Segment Open

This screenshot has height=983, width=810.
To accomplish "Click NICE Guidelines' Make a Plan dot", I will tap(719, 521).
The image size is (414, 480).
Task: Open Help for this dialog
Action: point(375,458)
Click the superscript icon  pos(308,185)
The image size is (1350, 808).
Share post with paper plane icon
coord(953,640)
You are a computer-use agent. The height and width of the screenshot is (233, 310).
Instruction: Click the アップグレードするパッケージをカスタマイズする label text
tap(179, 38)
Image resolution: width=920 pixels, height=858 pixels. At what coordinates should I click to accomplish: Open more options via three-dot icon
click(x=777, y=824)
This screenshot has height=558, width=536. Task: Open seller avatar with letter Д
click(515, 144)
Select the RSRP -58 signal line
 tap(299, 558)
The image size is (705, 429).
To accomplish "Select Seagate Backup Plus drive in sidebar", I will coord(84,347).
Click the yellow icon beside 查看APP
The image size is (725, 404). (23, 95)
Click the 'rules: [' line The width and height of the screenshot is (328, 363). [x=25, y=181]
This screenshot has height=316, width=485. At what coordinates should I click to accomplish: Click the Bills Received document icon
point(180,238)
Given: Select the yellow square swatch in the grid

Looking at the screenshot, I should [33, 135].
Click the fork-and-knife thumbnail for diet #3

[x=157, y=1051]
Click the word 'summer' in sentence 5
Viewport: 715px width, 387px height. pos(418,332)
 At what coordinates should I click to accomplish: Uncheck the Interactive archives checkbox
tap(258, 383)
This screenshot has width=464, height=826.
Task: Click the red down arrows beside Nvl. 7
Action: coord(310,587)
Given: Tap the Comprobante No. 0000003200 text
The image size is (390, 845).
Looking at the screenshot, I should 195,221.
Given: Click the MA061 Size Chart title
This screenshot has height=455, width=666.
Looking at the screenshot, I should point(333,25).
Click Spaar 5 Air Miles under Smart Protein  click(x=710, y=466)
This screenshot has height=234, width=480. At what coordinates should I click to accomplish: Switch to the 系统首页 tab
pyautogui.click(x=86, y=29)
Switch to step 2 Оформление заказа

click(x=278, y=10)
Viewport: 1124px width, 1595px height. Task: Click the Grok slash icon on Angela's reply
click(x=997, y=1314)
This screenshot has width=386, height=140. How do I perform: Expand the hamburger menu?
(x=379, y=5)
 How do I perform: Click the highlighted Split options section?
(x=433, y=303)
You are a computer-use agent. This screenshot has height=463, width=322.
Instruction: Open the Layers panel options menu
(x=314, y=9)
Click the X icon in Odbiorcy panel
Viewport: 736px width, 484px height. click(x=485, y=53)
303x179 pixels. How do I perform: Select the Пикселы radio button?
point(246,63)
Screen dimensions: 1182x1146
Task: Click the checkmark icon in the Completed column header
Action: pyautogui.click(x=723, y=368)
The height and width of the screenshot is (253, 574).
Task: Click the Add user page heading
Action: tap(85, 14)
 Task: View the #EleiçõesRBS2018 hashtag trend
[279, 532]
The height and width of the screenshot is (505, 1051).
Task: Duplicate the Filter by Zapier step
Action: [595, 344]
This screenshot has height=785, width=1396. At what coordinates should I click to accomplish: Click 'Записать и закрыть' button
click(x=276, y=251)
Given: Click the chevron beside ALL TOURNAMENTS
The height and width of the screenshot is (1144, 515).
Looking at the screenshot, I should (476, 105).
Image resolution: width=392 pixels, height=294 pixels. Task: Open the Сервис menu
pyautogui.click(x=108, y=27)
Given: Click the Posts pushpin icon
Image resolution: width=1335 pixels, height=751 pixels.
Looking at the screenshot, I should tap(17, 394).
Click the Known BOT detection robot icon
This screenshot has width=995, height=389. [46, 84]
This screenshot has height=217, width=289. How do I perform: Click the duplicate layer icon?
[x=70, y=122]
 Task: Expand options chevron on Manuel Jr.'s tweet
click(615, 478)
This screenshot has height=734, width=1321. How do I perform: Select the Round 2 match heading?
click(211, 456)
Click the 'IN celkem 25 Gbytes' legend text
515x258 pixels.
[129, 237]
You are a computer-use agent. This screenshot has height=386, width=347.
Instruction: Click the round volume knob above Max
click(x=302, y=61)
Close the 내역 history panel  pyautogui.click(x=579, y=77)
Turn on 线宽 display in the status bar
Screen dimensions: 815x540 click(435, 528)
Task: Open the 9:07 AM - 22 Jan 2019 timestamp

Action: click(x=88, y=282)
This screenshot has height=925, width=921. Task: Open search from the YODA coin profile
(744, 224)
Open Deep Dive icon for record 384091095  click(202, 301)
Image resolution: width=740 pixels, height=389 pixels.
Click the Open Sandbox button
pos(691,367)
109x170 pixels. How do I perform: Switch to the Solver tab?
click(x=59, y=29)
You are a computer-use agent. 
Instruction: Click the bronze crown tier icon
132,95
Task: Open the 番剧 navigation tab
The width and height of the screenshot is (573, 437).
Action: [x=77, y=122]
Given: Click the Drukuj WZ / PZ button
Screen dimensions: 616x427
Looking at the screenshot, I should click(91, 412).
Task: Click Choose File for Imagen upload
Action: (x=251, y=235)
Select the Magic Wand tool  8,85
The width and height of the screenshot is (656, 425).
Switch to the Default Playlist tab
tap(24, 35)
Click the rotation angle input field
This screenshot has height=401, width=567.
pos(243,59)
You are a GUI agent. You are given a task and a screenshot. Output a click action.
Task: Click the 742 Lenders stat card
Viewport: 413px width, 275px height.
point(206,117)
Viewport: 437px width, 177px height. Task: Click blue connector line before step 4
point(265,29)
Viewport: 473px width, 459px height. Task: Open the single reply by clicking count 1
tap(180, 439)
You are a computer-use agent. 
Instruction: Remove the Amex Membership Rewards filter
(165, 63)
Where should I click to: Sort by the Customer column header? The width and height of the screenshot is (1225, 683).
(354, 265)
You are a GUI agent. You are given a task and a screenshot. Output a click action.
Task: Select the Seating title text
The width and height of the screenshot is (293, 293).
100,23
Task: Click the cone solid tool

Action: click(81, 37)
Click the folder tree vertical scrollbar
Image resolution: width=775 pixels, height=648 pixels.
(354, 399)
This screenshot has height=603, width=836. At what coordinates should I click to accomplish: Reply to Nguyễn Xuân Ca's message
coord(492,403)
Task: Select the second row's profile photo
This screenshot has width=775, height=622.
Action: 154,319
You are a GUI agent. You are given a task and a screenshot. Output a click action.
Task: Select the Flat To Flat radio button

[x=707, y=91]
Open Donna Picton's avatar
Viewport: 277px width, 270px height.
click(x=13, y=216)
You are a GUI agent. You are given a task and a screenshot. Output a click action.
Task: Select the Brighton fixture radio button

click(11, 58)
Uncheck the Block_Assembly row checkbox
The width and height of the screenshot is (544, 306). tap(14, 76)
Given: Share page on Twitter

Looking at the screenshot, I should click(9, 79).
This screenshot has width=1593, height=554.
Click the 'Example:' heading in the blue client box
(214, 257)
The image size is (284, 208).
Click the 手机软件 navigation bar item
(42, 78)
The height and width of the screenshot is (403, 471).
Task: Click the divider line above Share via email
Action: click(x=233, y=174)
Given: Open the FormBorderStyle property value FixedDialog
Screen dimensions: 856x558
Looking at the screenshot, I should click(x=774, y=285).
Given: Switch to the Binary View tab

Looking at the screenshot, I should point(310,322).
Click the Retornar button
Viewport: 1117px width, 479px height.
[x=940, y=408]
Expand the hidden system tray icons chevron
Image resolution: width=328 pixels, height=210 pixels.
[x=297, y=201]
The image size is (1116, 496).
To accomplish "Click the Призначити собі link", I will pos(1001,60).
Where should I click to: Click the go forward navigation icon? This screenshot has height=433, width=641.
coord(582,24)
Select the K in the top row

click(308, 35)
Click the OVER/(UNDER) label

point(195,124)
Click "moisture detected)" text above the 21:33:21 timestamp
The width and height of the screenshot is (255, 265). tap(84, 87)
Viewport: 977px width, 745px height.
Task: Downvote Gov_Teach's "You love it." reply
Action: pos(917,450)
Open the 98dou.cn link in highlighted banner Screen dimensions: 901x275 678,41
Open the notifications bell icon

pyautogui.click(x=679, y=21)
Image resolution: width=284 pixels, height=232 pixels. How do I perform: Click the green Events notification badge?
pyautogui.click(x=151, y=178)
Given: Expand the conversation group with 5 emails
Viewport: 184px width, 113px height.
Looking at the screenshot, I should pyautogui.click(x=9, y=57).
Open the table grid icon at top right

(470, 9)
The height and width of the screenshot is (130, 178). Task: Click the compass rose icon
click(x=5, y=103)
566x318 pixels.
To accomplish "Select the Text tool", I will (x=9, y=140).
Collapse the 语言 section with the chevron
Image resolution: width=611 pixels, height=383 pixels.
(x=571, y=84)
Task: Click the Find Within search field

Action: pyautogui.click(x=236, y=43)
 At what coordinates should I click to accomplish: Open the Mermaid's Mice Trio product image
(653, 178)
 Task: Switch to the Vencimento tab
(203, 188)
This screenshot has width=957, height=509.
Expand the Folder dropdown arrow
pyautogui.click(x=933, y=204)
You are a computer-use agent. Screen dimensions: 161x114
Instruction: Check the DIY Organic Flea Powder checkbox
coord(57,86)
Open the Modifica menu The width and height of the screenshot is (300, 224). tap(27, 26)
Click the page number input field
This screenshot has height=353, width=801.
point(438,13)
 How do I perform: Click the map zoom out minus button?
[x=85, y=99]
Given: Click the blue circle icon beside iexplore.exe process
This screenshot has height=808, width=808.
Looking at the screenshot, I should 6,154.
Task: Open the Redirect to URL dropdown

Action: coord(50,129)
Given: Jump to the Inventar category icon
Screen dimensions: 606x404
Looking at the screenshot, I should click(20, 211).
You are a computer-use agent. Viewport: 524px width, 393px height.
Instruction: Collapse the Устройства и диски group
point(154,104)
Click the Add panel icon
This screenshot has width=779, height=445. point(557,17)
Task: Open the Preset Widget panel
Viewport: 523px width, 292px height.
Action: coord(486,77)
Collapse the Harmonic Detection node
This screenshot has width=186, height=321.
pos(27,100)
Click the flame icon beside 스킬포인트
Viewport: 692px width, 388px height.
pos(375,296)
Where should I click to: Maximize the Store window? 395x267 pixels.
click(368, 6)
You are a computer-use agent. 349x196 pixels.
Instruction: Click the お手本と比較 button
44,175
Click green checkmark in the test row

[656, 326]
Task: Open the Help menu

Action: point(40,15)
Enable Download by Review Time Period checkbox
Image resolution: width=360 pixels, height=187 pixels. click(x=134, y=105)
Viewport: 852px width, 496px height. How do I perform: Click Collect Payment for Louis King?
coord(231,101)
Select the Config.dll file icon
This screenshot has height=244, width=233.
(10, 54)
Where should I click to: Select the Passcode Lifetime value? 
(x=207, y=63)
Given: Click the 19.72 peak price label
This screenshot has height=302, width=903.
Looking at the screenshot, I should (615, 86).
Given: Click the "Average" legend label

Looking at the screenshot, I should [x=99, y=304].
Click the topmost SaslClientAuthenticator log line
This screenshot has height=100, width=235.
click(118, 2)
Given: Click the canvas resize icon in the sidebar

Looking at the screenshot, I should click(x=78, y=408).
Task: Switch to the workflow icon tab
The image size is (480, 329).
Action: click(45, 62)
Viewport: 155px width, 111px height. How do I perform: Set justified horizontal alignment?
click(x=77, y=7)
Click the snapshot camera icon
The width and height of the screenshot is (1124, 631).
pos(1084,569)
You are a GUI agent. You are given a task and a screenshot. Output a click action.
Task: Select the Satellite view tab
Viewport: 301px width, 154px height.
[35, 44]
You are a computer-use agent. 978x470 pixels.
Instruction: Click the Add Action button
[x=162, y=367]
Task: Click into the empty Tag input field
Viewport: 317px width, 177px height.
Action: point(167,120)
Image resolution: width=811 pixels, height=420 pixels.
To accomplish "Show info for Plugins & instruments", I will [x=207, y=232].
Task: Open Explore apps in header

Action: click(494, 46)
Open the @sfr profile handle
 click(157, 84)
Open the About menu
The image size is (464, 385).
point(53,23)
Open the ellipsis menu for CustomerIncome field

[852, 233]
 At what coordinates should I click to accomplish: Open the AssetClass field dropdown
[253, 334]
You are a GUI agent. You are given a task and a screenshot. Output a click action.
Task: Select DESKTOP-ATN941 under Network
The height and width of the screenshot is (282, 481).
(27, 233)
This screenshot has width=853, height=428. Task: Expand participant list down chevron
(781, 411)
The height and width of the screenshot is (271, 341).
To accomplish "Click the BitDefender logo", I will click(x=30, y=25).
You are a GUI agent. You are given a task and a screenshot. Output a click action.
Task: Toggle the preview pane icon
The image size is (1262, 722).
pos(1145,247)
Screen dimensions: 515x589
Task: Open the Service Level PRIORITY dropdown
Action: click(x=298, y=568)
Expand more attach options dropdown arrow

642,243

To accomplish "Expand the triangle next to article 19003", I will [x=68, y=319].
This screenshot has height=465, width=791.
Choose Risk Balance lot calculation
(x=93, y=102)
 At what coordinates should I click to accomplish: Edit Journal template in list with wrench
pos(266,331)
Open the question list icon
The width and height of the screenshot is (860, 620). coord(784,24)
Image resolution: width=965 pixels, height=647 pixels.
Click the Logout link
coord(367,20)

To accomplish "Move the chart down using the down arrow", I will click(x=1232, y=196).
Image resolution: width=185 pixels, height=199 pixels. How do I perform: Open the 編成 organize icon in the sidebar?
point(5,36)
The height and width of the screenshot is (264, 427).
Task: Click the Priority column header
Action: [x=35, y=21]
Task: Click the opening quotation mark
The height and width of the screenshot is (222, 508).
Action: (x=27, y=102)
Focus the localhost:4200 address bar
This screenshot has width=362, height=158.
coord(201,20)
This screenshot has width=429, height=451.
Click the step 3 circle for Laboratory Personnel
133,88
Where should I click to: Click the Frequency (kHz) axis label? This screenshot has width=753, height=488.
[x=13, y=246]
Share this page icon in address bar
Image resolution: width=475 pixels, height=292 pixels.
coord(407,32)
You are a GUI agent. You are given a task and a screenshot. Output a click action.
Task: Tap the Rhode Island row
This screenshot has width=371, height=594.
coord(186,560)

Segment Closed

## ASSIGNMENT
Repeat only the stretch of lines that begins at the line containing "Open the question list icon" and ends at the last line above, both included.

## SOLUTION
Open the question list icon
The width and height of the screenshot is (860, 620). coord(784,24)
Image resolution: width=965 pixels, height=647 pixels.
Click the Logout link
coord(367,20)

To accomplish "Move the chart down using the down arrow", I will click(x=1232, y=196).
Image resolution: width=185 pixels, height=199 pixels. How do I perform: Open the 編成 organize icon in the sidebar?
point(5,36)
The height and width of the screenshot is (264, 427).
Task: Click the Priority column header
Action: [x=35, y=21]
Task: Click the opening quotation mark
The height and width of the screenshot is (222, 508).
Action: (x=27, y=102)
Focus the localhost:4200 address bar
This screenshot has width=362, height=158.
coord(201,20)
This screenshot has width=429, height=451.
Click the step 3 circle for Laboratory Personnel
133,88
Where should I click to: Click the Frequency (kHz) axis label? This screenshot has width=753, height=488.
[x=13, y=246]
Share this page icon in address bar
Image resolution: width=475 pixels, height=292 pixels.
coord(407,32)
You are a GUI agent. You are given a task and a screenshot. Output a click action.
Task: Tap the Rhode Island row
This screenshot has width=371, height=594.
coord(186,560)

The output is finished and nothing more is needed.